Search the entries for lines that contain the word "computer", and report each one found.

Saved data entries:
--- --- ---
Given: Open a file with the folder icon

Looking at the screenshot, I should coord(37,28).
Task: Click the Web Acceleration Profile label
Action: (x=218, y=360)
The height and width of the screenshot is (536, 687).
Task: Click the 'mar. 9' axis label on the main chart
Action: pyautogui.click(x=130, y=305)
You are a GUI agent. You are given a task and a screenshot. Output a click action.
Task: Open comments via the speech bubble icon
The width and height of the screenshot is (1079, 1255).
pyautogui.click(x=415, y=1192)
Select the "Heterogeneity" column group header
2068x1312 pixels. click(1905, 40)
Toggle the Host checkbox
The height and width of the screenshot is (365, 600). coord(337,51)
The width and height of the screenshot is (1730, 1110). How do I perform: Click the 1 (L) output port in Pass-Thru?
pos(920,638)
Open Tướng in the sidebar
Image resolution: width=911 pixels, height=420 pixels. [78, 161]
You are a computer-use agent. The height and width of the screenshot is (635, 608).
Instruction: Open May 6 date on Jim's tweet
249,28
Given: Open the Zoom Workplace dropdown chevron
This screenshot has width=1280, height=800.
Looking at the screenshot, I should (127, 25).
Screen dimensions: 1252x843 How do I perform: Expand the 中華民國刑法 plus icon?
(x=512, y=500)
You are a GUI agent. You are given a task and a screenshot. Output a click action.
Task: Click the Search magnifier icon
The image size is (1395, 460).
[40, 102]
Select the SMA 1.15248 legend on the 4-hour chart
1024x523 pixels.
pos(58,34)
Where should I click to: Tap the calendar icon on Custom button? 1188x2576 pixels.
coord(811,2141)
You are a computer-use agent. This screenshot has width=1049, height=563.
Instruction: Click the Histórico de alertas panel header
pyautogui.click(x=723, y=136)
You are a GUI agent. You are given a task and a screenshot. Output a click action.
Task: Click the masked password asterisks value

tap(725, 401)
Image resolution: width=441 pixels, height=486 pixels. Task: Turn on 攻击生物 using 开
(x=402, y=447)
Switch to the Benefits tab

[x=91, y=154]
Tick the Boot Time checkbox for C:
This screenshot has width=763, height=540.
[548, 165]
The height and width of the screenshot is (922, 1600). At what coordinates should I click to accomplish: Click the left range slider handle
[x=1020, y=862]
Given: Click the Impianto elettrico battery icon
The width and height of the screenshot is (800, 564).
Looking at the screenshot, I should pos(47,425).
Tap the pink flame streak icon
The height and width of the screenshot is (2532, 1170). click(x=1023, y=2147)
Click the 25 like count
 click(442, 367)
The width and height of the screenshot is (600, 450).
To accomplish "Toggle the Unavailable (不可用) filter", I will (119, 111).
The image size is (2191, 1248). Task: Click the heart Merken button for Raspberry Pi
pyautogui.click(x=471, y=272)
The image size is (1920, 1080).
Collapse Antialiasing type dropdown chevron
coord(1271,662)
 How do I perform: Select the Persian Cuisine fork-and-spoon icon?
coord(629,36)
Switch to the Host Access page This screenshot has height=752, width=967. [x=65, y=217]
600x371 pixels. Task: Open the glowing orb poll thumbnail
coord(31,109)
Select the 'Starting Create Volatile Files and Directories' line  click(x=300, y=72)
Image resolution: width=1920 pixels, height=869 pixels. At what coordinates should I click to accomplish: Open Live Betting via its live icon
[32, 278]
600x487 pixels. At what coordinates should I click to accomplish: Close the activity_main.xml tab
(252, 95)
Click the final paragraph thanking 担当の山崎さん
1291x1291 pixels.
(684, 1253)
--- --- ---
(Answer to this problem)
You are a computer-use agent. The height and width of the screenshot is (635, 608).
You are a computer-use agent. This screenshot has width=1049, height=563.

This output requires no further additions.